Dave Chalkers 5×5 Method is old news, nearly two years actually. If you haven’t read it yet, or haven’t read it lately, you need to. It will change the way you build your campaign. I’ve seen all ways of adapting the method, but in my opinion, it’s all mind-mapping.
Mind-mapping is basically drawing circles with ideas inside them. More circles branch out from each idea, with more ideas detailing the original circled idea. And so on, and so on… In the end you’ll have a page full of circles and lots of ideas running around your head. I can’t stress enough how many ideas you will generate by mind-mapping.
This is how I build my campaigns. Each locale deserves multiple encounters. If my players go to a swamp, they’ll be there for a while, not for just one encounter. Enter mind-mapping. Each locale is the center bubble (swamp), each branching bubble is a specific location (hag’s hovel, ancient tree, bog, etc.) and each branch from those locations is an encounter.
You could do all this on paper of course, but not as well as FreeMind could do it for you on a computer. FreeMind is a free to download mind-mapping application that’s super easy to use and has tons of features to help build your campaign.
Some quick terminology:
- Parent Node: The starting idea. The large locale.
- Child Node: An idea branching from a previous idea. Specific locations.
- Sibling Node: Multiple ideas branching from a previous idea. Various locations.
Like all mind-mapping, it starts in the middle. When you create a new mind map, your cursor starts in the middle of a bubble, in the middle of the screen. This is where you put your overall locale, the parent node. From there, you create multiple child nodes with specific locations. Those locations each have child nodes of their own, which are encounters within that location. Those encounters can have details as well. Really you can keep going as long as you want, getting more and more detailed every time.

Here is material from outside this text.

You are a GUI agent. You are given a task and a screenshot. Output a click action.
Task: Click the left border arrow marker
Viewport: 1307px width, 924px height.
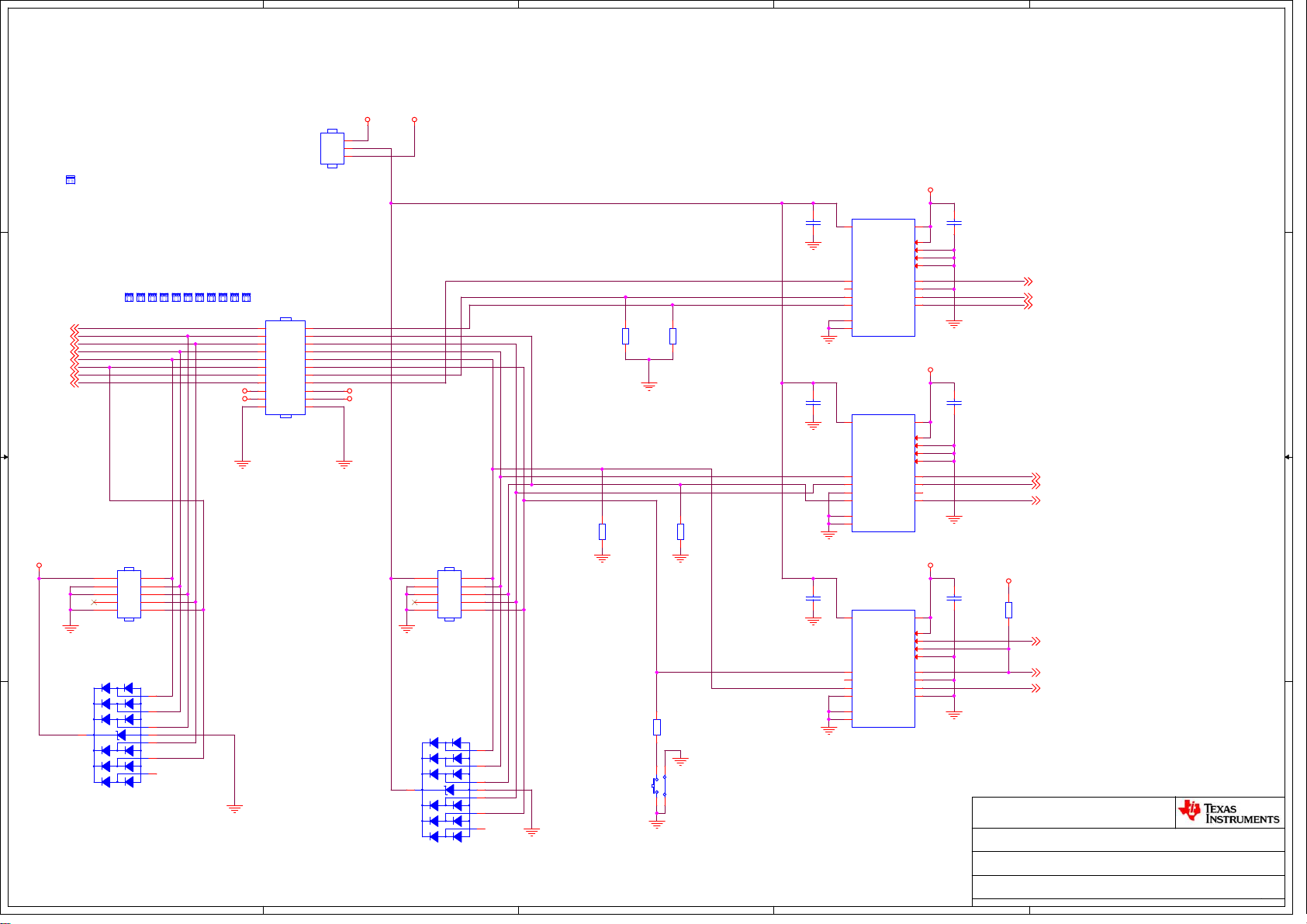(x=5, y=457)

Here’s where FreeMind really helps out. Each child node can be moved based upon the current distance from the players. To represent the travel time for the players, just click and drag each child node away from the parent or its siblings. FreeMind even allows you to label the lines connecting nodes, so you can label exactly how many days it takes to go from location to location. When you’re players move, you can move and edit each node just as easily, to account for their travel time and location.
FreeMind also allows you to add all sorts of icons onto your nodes (not as dirty as it sounds). I like to use “!” and “?” for quests, just like in video games. I like to add bombs to quests the players ignore; Timed quests get counters that I can track; Tied adventures can be color coded… are you starting to see the possibilities?
So, if you’re interested enough to try FreeMind, check it out. I guarantee it will help your game, or your money back. I’ll post later this week on some tips (work today was brutal), but for it to make sense, you just need to try it first.